HOW TO COMPLETE THIS TASK:
Look below for the line that has "443x980 pixels. Task: Click". Set down the lines from there through the line that has "532x392 pixels.", exactly as written.

#####

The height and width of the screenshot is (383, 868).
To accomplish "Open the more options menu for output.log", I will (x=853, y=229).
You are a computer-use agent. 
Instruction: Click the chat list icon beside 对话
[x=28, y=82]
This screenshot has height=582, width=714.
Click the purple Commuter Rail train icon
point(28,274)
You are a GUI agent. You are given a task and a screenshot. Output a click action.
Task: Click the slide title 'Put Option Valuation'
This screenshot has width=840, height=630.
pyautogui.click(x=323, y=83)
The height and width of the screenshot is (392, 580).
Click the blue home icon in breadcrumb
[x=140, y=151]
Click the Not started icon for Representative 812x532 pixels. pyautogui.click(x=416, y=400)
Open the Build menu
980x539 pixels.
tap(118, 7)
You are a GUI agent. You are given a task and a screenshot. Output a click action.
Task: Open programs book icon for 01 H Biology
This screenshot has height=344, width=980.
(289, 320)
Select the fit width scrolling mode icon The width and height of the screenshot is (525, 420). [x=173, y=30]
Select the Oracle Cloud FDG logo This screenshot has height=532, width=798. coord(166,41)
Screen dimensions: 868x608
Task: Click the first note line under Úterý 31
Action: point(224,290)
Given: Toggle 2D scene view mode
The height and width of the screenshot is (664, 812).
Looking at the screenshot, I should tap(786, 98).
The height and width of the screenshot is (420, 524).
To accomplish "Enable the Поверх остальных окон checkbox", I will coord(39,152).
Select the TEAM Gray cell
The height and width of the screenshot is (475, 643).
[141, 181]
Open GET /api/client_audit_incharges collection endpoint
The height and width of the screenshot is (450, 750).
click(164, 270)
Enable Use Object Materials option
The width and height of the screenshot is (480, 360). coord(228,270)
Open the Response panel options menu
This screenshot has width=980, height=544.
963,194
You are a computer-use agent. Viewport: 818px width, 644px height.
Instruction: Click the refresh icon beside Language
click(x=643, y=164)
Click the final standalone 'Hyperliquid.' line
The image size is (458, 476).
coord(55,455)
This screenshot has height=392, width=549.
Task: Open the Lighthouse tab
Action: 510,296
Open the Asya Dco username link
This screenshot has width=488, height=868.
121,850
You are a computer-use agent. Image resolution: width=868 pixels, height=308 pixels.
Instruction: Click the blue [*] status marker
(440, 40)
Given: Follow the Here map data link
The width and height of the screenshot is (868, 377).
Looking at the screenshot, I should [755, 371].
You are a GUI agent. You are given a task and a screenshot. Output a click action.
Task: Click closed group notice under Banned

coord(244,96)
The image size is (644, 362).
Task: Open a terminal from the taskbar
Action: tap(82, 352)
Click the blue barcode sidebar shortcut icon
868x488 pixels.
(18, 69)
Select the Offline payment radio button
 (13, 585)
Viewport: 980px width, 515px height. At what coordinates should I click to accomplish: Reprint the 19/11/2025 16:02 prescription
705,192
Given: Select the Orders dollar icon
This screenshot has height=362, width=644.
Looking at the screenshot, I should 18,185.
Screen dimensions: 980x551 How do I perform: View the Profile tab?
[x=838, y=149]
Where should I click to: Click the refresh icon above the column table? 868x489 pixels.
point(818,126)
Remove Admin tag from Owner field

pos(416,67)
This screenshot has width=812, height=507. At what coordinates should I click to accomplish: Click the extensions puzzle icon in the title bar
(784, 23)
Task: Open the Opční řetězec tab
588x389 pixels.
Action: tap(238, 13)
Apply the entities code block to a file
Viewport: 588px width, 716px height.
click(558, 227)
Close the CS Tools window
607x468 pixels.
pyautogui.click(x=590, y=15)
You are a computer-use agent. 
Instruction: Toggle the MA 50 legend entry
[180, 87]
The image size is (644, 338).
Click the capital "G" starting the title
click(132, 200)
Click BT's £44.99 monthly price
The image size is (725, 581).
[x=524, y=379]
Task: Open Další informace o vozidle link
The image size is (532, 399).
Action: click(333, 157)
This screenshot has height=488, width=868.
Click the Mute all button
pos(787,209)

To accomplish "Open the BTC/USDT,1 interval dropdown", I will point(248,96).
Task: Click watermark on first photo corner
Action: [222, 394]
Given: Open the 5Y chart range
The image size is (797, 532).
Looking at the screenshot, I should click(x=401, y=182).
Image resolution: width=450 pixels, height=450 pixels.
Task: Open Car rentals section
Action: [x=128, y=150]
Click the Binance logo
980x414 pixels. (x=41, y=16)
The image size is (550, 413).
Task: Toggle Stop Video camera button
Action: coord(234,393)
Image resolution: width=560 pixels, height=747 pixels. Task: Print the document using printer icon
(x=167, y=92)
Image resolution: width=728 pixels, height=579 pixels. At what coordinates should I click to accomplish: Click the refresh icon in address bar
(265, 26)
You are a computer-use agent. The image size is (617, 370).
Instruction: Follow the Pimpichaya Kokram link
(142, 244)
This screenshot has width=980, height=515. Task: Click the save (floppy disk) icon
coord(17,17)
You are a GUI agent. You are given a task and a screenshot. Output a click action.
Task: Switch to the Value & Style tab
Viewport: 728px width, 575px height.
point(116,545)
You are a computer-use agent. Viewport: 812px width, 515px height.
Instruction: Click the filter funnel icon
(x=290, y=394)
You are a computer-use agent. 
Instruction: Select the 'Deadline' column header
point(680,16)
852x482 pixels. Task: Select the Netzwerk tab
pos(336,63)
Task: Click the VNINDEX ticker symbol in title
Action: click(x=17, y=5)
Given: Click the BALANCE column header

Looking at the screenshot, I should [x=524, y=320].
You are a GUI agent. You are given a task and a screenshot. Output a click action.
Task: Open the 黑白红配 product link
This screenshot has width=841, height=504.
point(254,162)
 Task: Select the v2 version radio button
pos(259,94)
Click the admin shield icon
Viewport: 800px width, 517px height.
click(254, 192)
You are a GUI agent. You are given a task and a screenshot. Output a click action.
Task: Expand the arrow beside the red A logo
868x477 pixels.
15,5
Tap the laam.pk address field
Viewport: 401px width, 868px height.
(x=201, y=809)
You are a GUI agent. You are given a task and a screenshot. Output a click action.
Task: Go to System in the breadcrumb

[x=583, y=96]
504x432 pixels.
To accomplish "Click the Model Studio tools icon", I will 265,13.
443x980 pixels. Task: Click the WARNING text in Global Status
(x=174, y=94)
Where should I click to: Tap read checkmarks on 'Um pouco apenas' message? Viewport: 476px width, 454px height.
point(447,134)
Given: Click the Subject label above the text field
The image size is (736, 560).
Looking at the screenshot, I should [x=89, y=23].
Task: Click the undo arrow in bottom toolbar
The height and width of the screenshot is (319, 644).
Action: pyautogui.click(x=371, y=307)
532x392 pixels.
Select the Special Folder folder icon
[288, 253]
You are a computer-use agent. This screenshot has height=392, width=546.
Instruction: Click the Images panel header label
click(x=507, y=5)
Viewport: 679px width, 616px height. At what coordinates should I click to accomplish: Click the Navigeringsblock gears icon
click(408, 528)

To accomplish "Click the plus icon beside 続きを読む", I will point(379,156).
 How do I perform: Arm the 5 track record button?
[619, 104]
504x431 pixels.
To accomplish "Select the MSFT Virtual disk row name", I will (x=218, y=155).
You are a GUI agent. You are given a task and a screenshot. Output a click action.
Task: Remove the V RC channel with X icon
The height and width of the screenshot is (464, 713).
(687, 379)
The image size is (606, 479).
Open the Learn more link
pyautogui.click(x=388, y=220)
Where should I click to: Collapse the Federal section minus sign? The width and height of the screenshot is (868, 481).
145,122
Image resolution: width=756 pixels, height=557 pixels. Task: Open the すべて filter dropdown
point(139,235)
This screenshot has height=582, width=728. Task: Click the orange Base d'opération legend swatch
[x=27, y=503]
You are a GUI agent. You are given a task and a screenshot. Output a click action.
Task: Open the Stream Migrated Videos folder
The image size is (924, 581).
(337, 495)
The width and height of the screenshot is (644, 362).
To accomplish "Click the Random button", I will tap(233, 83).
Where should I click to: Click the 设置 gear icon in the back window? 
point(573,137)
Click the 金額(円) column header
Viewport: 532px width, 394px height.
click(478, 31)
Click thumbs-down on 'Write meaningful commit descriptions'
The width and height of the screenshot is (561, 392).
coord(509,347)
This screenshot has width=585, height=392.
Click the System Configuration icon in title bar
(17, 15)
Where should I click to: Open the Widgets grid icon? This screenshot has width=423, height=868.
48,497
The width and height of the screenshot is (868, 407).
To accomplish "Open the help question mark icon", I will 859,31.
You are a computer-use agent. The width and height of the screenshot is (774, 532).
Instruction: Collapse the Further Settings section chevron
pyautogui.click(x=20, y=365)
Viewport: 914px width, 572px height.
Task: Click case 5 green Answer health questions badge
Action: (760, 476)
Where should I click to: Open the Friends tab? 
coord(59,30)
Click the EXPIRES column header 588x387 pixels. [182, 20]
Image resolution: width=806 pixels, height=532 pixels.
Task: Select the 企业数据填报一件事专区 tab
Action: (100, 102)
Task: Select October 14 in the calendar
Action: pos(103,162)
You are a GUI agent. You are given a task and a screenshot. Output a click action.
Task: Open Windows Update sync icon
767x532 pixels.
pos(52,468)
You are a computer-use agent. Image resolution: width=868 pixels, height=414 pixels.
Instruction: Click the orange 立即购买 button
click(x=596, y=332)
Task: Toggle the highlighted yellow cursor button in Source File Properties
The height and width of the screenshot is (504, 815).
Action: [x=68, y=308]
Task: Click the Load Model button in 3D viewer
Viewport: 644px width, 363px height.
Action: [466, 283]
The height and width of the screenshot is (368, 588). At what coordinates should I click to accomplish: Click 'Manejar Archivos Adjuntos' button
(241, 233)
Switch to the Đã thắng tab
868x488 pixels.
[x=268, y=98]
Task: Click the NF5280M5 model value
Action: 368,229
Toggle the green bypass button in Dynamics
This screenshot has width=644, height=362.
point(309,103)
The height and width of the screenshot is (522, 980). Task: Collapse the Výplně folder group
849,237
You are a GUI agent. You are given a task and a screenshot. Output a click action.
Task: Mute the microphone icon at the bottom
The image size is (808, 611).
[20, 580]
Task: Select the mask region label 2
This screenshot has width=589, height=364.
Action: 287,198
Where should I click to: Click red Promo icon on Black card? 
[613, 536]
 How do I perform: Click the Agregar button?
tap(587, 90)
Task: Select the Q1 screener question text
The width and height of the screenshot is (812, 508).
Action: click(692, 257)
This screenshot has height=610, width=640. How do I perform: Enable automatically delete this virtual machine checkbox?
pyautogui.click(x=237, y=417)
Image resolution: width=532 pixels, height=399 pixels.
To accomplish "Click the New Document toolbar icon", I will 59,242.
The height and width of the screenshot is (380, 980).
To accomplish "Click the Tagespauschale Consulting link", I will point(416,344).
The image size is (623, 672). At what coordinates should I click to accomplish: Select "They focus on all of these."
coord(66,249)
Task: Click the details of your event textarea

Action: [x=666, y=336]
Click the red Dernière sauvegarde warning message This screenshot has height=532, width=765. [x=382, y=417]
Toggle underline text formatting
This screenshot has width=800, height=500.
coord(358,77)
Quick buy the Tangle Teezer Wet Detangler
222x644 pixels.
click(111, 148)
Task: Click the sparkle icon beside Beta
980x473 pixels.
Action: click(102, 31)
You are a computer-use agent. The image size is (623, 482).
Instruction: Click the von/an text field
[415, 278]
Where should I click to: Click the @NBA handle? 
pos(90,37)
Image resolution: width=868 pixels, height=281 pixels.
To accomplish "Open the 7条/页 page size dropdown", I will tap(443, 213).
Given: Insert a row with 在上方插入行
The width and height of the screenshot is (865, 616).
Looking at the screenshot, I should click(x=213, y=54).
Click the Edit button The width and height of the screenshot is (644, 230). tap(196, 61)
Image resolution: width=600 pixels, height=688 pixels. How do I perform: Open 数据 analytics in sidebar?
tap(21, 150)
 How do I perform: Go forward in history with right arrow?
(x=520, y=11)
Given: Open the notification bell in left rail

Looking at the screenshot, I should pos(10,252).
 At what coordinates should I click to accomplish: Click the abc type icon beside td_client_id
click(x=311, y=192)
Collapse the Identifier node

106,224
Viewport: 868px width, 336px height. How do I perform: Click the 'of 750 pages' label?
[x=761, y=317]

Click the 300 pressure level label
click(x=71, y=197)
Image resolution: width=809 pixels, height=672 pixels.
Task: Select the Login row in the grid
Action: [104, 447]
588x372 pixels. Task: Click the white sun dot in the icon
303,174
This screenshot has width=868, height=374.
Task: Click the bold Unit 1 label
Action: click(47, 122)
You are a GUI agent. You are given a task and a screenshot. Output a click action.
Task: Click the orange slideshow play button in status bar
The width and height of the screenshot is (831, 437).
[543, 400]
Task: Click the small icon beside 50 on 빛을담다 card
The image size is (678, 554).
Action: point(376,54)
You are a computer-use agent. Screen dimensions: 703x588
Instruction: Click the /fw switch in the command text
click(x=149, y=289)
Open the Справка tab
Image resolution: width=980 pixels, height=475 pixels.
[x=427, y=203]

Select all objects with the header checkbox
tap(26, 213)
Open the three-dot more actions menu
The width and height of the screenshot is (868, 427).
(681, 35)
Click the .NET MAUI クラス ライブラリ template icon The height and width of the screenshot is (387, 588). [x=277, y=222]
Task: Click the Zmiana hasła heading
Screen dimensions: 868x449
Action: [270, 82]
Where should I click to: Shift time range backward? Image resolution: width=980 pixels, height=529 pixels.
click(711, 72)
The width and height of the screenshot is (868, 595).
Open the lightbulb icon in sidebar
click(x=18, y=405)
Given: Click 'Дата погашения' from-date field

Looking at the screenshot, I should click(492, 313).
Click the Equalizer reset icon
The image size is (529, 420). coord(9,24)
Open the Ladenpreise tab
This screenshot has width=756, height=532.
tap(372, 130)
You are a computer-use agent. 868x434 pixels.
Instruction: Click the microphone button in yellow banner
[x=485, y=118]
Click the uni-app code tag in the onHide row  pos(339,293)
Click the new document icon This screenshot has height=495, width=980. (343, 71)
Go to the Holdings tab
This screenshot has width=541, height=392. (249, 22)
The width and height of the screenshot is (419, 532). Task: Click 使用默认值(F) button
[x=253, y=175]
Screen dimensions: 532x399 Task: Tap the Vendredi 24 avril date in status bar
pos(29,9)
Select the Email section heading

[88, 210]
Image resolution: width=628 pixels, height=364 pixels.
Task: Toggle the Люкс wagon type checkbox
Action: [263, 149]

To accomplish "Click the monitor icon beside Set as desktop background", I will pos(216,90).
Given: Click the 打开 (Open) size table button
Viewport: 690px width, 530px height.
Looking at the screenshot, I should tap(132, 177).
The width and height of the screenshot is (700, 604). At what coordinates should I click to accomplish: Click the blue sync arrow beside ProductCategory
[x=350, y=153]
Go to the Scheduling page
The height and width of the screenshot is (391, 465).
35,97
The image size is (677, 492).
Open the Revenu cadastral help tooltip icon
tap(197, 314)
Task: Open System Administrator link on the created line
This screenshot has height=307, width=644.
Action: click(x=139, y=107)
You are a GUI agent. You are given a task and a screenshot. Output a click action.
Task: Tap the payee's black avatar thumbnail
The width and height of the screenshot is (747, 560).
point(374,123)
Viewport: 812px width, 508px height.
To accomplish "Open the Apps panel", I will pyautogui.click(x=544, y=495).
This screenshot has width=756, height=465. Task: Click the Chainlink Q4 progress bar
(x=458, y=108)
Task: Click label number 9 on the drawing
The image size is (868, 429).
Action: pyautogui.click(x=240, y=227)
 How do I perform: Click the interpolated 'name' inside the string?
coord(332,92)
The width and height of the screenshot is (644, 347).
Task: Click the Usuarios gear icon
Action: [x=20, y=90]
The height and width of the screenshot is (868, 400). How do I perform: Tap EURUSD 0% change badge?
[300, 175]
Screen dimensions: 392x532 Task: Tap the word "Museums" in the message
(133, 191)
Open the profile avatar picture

#####

RESULT FOR THIS EXERCISE:
443x980 pixels. Task: Click the WARNING text in Global Status
(x=174, y=94)
Where should I click to: Tap read checkmarks on 'Um pouco apenas' message? Viewport: 476px width, 454px height.
point(447,134)
Given: Click the Subject label above the text field
The image size is (736, 560).
Looking at the screenshot, I should [x=89, y=23].
Task: Click the undo arrow in bottom toolbar
The height and width of the screenshot is (319, 644).
Action: pyautogui.click(x=371, y=307)
532x392 pixels.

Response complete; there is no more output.